Write If You Get Work

Will this really be my one and only blog entry for the entire month of November? I’m truly sorry about that, but the irony of the very concept of this website has now struck me. It’s here mainly to keep people updated about what I’m working on, yet when I have a project going, I don’t have the time to write and tell everyone all about it.

There’s a big fat deadline looming on the miniseries I’m writing half of, and time is limited. It can be difficult thinking up new and more gruesome ways for the criminal underworld to whack each other so television programming can spiral further down the drain of sex, violence and degradation. I hope, once it’s all in the can and broadcast over the airwaves, that what I’ve spent so much time and effort on will shock and horrify the viewing audience — and maybe corrupt a child or two who stayed up past their bedtime. But who am I kidding? We’re competing with reality TV and pay-per-view porno. Our stab at the form will barely make a ripple compared to the time Dipsy anally raped Tinky-Winky in a very special episode of Teletubbies.

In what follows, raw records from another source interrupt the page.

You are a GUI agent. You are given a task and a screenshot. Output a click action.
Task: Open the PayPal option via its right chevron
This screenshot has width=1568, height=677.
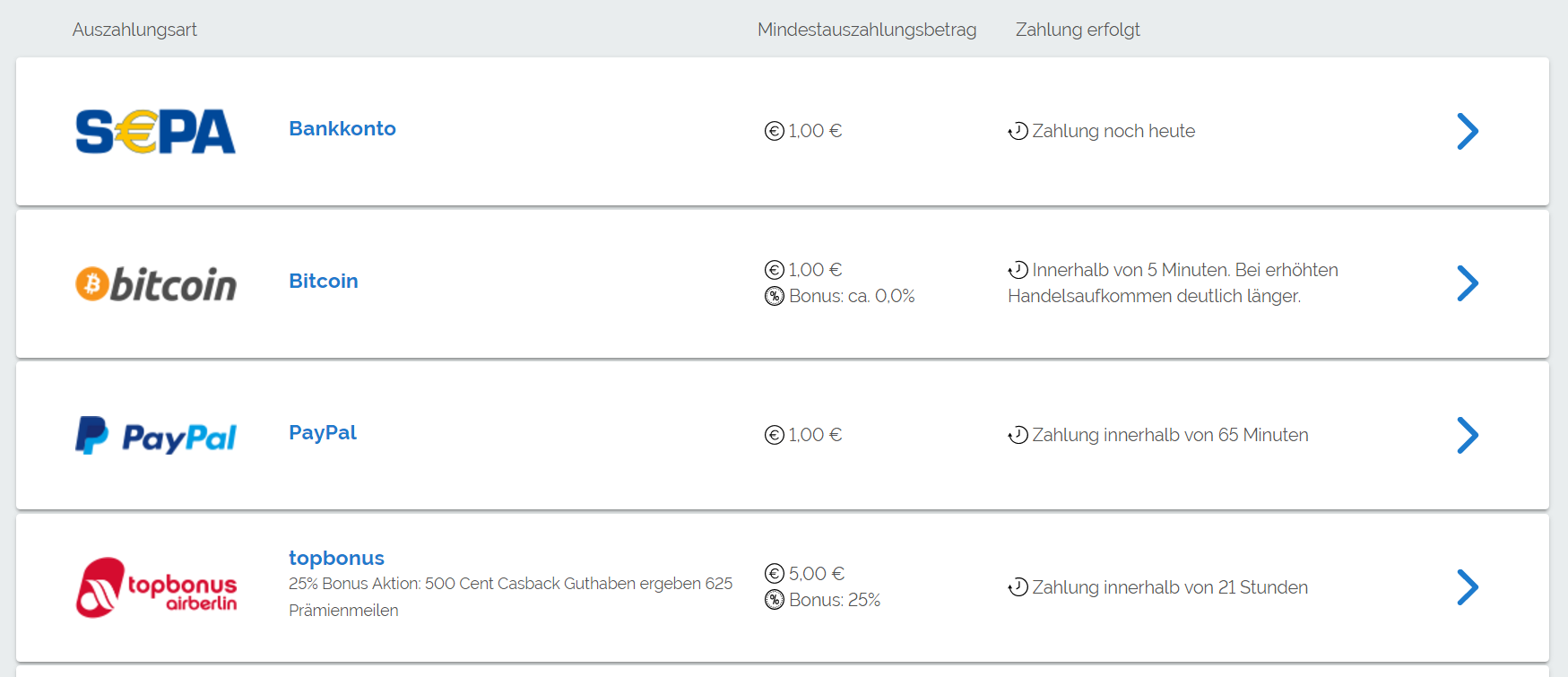[1468, 435]
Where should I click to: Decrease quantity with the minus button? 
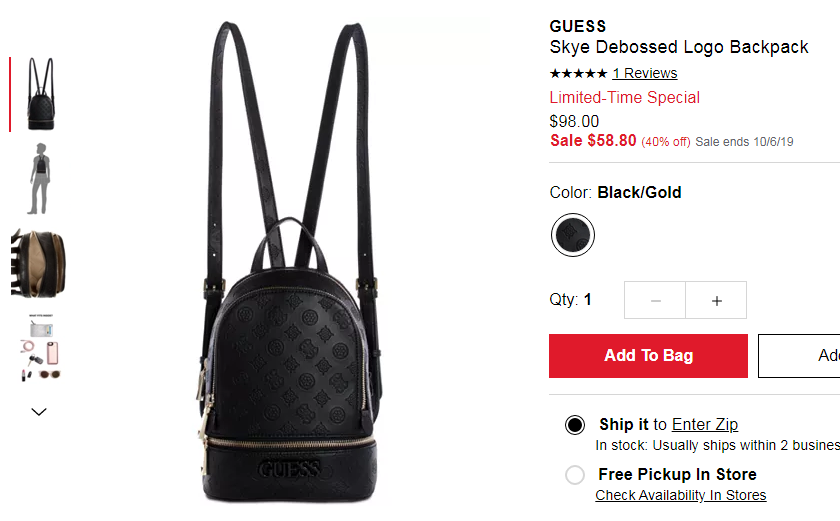pos(655,300)
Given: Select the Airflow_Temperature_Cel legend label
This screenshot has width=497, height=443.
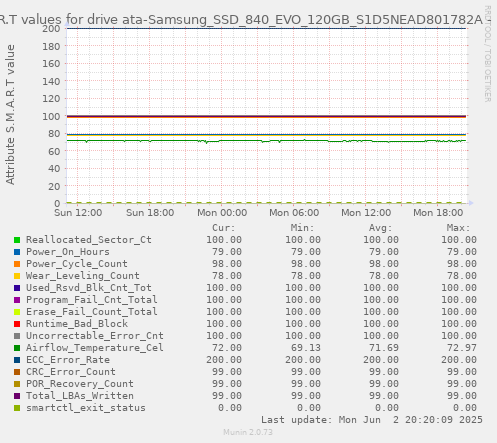Looking at the screenshot, I should click(x=95, y=348).
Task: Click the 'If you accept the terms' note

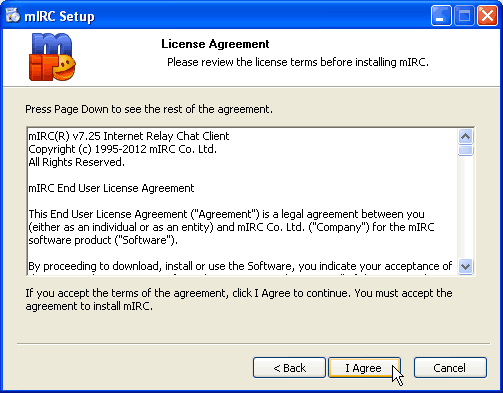Action: 239,300
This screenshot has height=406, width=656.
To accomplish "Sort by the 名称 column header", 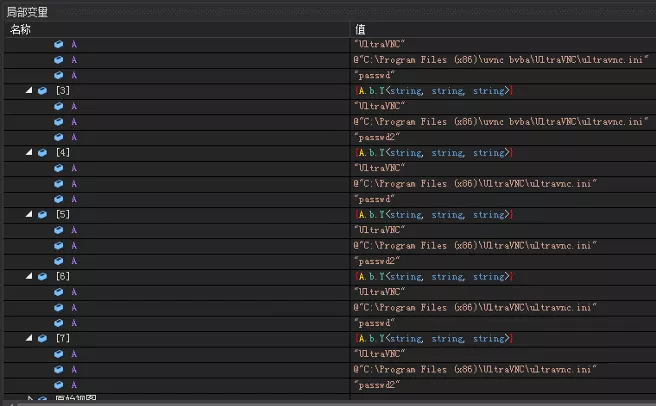I will [22, 30].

Last weekend, I took exactly fifty-four hours off to run to Toronto for my father-in-law’s birthday bash. I don’t really have a free moment to describe the spectacle of all those ex-hippie baby boomers descending on an unsuspecting deli to eat mounds of greasy meat in an Atkins orgy and then sing flower child anthems from their drug-hazed past while a former Ontario premier (NDP of course) played keyboard. Hopefully enough photographic evidence will surface to prove this even happened. However, I can direct you to this interview with my father-in-law that happened largely because of my website. After surfing to Canuxploitation through one of my blog links, Bob found a couple of errors in their review of My Bloody Valentine, a flick he produced back in the day. A phone interview about his years in the trenches of Canadian cinema resulted. Bob called me a couple of weeks ago to let me know it was up, and then proceeded to tell me all the stories he couldn’t tell the Canuxploitation guy. I guess we’ll just have to wait for the book.